On June 20, 2020, the Justice Department released more details from the Mueller report, shedding light on Donald Trump's interest in emails damaging to Hillary Clinton.

According to the report, Trump responded positively to Roger Stone's claims about WikiLeaks, saying 'Oh good, all right' after Stone promised that WikiLeaks would release more damaging information about Clinton.

When WikiLeaks later publicized documents stolen from the Democratic National Committee, Trump told his aide Michael Cohen, 'I guess Roger was right.'

The prosecutors noted that Trump's public comments about Stone and other witnesses and targets were an obvious signal, communicating a message that witnesses could be rewarded for refusing to provide testimony adverse to the president and disparaged if they chose to cooperate.

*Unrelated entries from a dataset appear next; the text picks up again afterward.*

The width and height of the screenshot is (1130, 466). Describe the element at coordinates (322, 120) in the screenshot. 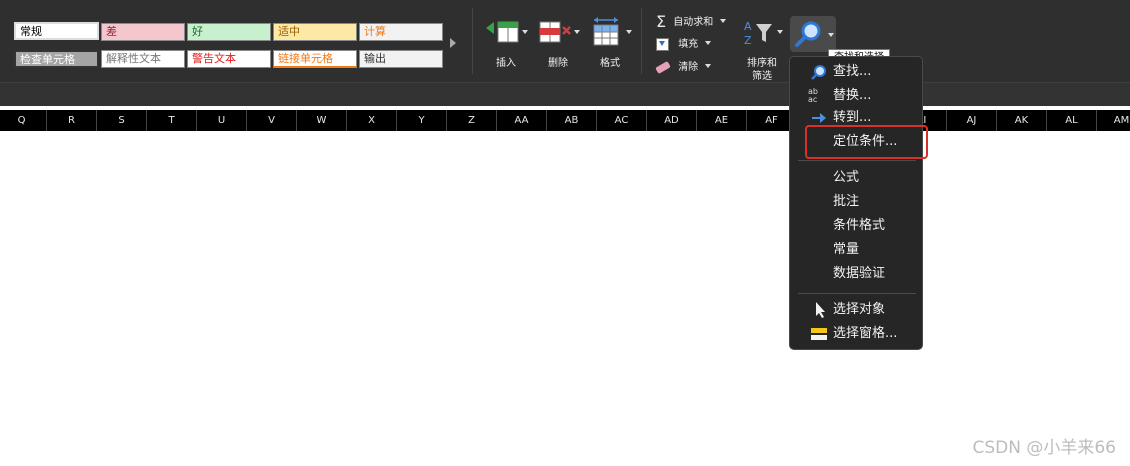

I see `column-header-w: W` at that location.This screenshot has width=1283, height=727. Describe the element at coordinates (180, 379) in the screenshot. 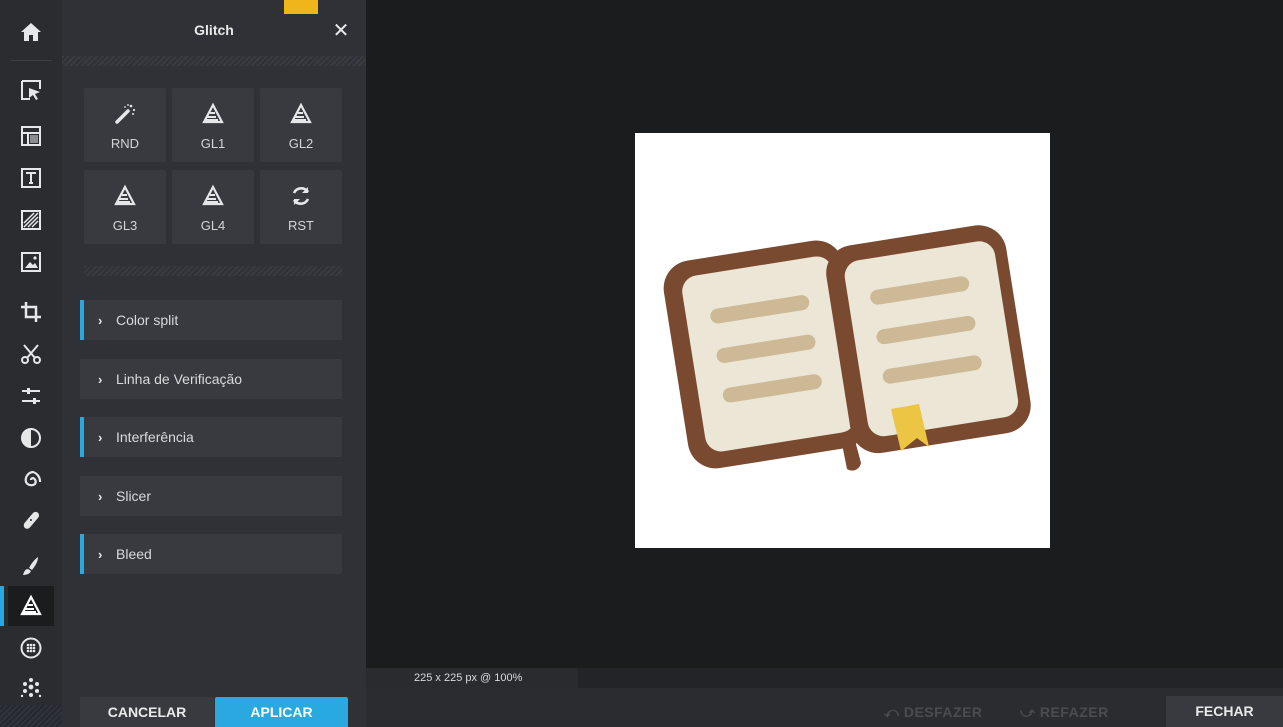

I see `section-label: Linha de Verificação` at that location.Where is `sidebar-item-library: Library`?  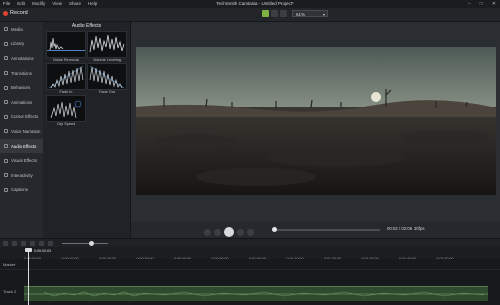 sidebar-item-library: Library is located at coordinates (22, 44).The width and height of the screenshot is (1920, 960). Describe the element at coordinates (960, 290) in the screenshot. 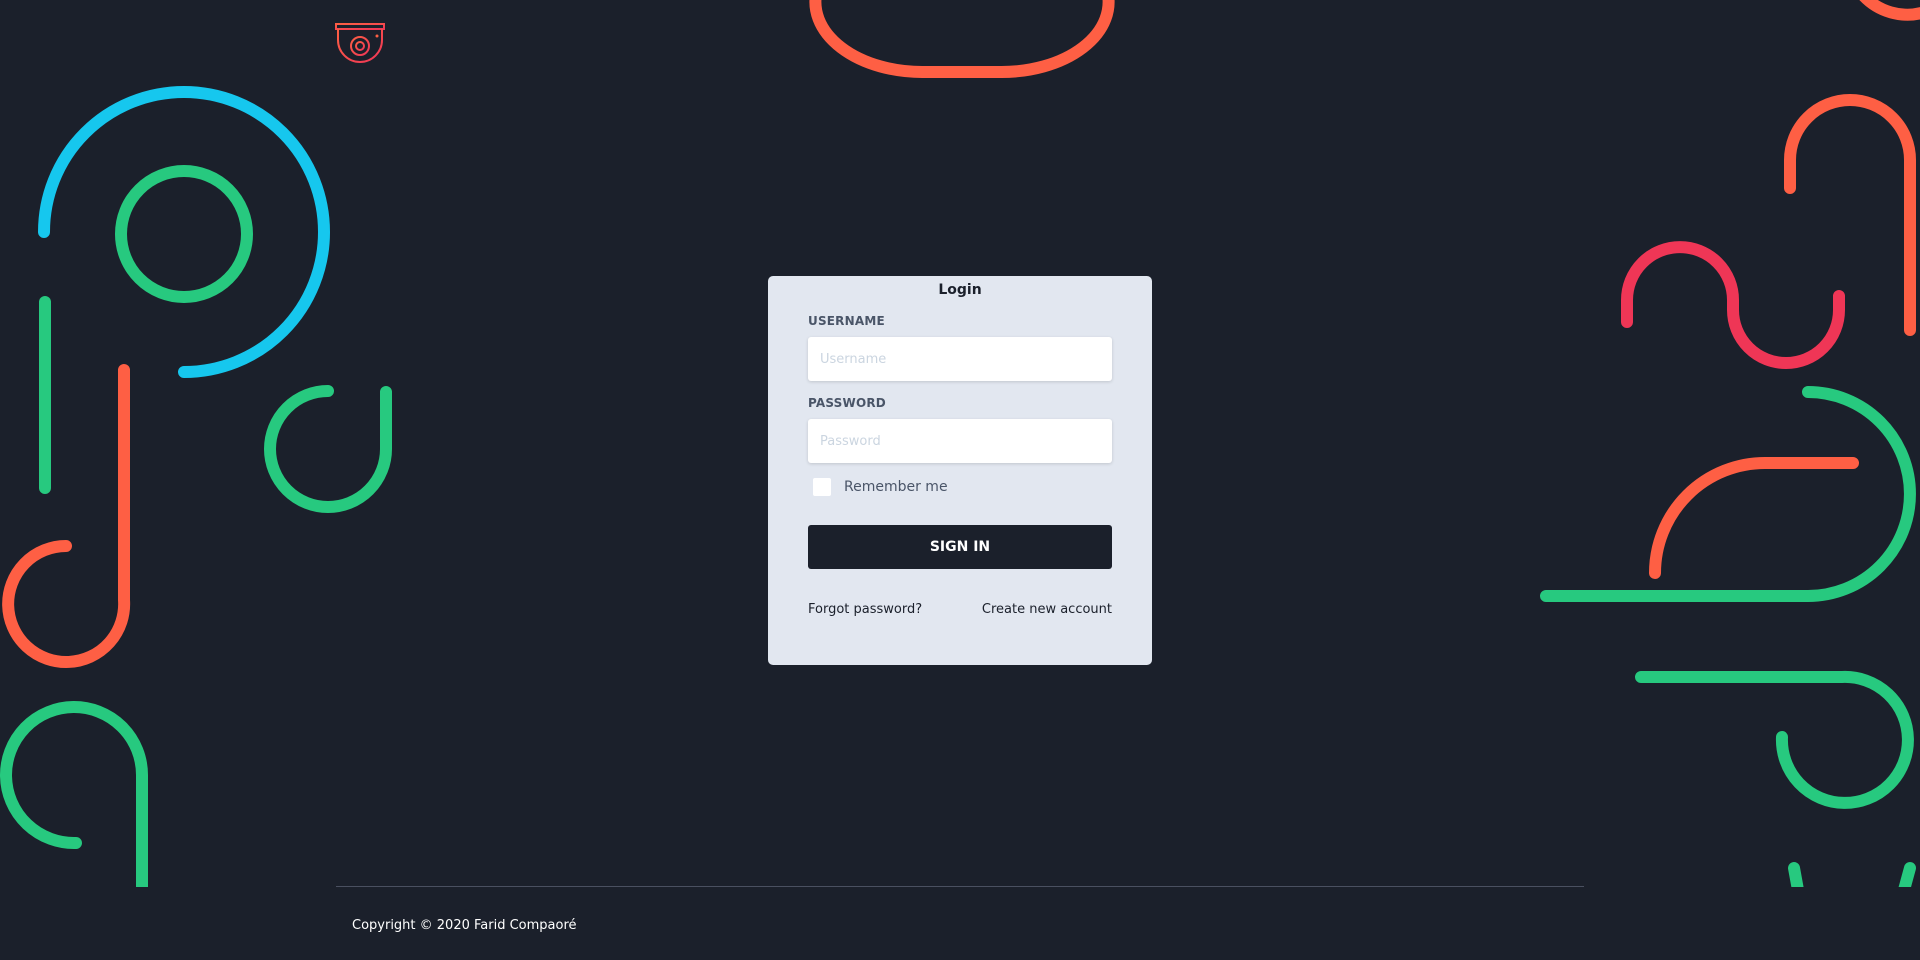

However, the Justice Department had withheld passages dealing with Stone in order to protect the ongoing criminal case against him. But the lawsuit filed by the Electronic Privacy Information Center and the BuzzFeed News journalist Jason Leopold challenged those and other redactions as violations of the Freedom of Information Act.

John Davisson, a lawyer for the privacy group, acknowledged that much of the newly disclosed information had come out after the Mueller report was released, but argued that the delay was still harmful.

House Democrats have been separately seeking to review grand jury materials cited in the report, but the Supreme Court blocked the release of that material in May 2020.